▶ Work required
For each entry that follows, produce an exact copy.

▶ Dataset extract
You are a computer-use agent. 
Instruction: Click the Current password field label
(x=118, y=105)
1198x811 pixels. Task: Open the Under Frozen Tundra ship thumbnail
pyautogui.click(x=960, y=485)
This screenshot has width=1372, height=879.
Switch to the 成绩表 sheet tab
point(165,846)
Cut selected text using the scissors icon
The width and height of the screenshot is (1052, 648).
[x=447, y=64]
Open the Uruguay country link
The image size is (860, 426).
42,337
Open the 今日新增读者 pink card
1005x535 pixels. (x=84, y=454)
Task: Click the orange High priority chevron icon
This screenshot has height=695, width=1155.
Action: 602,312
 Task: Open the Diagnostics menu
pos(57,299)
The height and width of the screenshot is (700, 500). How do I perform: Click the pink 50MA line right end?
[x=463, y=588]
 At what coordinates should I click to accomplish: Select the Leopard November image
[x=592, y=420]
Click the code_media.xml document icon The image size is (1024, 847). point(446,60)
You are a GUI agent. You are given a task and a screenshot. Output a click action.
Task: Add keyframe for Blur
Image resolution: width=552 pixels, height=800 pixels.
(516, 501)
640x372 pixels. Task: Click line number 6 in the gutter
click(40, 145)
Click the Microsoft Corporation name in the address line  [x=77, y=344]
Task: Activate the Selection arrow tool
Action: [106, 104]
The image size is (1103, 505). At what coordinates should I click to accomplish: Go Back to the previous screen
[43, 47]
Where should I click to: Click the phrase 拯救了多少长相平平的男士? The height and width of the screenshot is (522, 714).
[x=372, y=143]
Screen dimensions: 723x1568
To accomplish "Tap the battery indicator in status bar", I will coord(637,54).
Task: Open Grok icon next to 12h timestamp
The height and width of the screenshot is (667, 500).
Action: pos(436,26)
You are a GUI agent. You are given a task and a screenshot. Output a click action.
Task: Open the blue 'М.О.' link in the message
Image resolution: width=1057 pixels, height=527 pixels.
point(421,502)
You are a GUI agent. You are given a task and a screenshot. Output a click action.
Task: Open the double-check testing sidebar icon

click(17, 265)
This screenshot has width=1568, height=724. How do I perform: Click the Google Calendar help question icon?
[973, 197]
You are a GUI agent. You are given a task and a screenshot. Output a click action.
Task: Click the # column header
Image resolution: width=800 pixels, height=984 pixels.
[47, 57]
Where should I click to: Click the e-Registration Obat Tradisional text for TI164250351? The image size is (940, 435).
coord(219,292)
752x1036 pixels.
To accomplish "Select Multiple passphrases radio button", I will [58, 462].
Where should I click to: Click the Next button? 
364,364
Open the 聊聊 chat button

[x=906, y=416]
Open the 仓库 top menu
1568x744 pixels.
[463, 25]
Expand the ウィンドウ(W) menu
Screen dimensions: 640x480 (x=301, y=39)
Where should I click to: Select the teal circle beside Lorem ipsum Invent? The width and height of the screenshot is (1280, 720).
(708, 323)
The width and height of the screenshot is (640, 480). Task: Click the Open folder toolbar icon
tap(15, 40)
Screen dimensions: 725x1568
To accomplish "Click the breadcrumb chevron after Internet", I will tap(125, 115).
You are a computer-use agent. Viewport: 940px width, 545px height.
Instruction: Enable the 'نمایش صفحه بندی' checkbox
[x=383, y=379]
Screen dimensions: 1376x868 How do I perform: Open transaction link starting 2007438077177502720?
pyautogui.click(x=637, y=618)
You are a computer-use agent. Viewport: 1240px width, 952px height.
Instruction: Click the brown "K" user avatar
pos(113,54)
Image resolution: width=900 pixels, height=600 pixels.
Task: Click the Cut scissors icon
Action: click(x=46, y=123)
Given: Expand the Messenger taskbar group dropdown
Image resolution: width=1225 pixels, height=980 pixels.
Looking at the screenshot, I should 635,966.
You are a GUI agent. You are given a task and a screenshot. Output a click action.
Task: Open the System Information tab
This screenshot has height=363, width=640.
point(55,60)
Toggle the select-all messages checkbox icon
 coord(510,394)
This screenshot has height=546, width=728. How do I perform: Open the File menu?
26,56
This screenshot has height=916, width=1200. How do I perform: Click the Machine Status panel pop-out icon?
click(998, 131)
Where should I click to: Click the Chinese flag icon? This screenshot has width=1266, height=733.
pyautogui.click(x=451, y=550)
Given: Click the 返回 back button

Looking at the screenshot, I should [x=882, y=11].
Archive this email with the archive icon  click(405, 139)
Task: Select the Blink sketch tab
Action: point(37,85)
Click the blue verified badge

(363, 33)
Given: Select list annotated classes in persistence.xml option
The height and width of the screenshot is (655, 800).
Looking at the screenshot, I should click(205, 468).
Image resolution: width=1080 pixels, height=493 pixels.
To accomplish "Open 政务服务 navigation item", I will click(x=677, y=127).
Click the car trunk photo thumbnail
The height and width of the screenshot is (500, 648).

▶ Result for this exercise
You are a computer-use agent. 
Instruction: Click the Current password field label
(x=118, y=105)
1198x811 pixels. Task: Open the Under Frozen Tundra ship thumbnail
pyautogui.click(x=960, y=485)
This screenshot has width=1372, height=879.
Switch to the 成绩表 sheet tab
point(165,846)
Cut selected text using the scissors icon
The width and height of the screenshot is (1052, 648).
[x=447, y=64]
Open the Uruguay country link
The image size is (860, 426).
42,337
Open the 今日新增读者 pink card
1005x535 pixels. (x=84, y=454)
Task: Click the orange High priority chevron icon
This screenshot has height=695, width=1155.
Action: 602,312
 Task: Open the Diagnostics menu
pos(57,299)
The height and width of the screenshot is (700, 500). How do I perform: Click the pink 50MA line right end?
[x=463, y=588]
 At what coordinates should I click to accomplish: Select the Leopard November image
[x=592, y=420]
Click the code_media.xml document icon The image size is (1024, 847). point(446,60)
You are a GUI agent. You are given a task and a screenshot. Output a click action.
Task: Add keyframe for Blur
Image resolution: width=552 pixels, height=800 pixels.
(516, 501)
640x372 pixels. Task: Click line number 6 in the gutter
click(40, 145)
Click the Microsoft Corporation name in the address line  [x=77, y=344]
Task: Activate the Selection arrow tool
Action: [106, 104]
The image size is (1103, 505). At what coordinates should I click to accomplish: Go Back to the previous screen
[43, 47]
Where should I click to: Click the phrase 拯救了多少长相平平的男士? The height and width of the screenshot is (522, 714).
[x=372, y=143]
Screen dimensions: 723x1568
To accomplish "Tap the battery indicator in status bar", I will coord(637,54).
Task: Open Grok icon next to 12h timestamp
The height and width of the screenshot is (667, 500).
Action: pos(436,26)
You are a GUI agent. You are given a task and a screenshot. Output a click action.
Task: Open the blue 'М.О.' link in the message
Image resolution: width=1057 pixels, height=527 pixels.
point(421,502)
You are a GUI agent. You are given a task and a screenshot. Output a click action.
Task: Open the double-check testing sidebar icon

click(17, 265)
This screenshot has width=1568, height=724. How do I perform: Click the Google Calendar help question icon?
[973, 197]
You are a GUI agent. You are given a task and a screenshot. Output a click action.
Task: Click the # column header
Image resolution: width=800 pixels, height=984 pixels.
[47, 57]
Where should I click to: Click the e-Registration Obat Tradisional text for TI164250351? The image size is (940, 435).
coord(219,292)
752x1036 pixels.
To accomplish "Select Multiple passphrases radio button", I will [58, 462].
Where should I click to: Click the Next button? 
364,364
Open the 聊聊 chat button

[x=906, y=416]
Open the 仓库 top menu
1568x744 pixels.
[463, 25]
Expand the ウィンドウ(W) menu
Screen dimensions: 640x480 (x=301, y=39)
Where should I click to: Select the teal circle beside Lorem ipsum Invent? The width and height of the screenshot is (1280, 720).
(708, 323)
The width and height of the screenshot is (640, 480). Task: Click the Open folder toolbar icon
tap(15, 40)
Screen dimensions: 725x1568
To accomplish "Click the breadcrumb chevron after Internet", I will tap(125, 115).
You are a computer-use agent. Viewport: 940px width, 545px height.
Instruction: Enable the 'نمایش صفحه بندی' checkbox
[x=383, y=379]
Screen dimensions: 1376x868 How do I perform: Open transaction link starting 2007438077177502720?
pyautogui.click(x=637, y=618)
You are a computer-use agent. Viewport: 1240px width, 952px height.
Instruction: Click the brown "K" user avatar
pos(113,54)
Image resolution: width=900 pixels, height=600 pixels.
Task: Click the Cut scissors icon
Action: click(x=46, y=123)
Given: Expand the Messenger taskbar group dropdown
Image resolution: width=1225 pixels, height=980 pixels.
Looking at the screenshot, I should 635,966.
You are a GUI agent. You are given a task and a screenshot. Output a click action.
Task: Open the System Information tab
This screenshot has height=363, width=640.
point(55,60)
Toggle the select-all messages checkbox icon
 coord(510,394)
This screenshot has height=546, width=728. How do I perform: Open the File menu?
26,56
This screenshot has height=916, width=1200. How do I perform: Click the Machine Status panel pop-out icon?
click(998, 131)
Where should I click to: Click the Chinese flag icon? This screenshot has width=1266, height=733.
pyautogui.click(x=451, y=550)
Given: Click the 返回 back button

Looking at the screenshot, I should [x=882, y=11].
Archive this email with the archive icon  click(405, 139)
Task: Select the Blink sketch tab
Action: point(37,85)
Click the blue verified badge

(363, 33)
Given: Select list annotated classes in persistence.xml option
The height and width of the screenshot is (655, 800).
Looking at the screenshot, I should click(205, 468).
Image resolution: width=1080 pixels, height=493 pixels.
To accomplish "Open 政务服务 navigation item", I will click(x=677, y=127).
Click the car trunk photo thumbnail
The height and width of the screenshot is (500, 648).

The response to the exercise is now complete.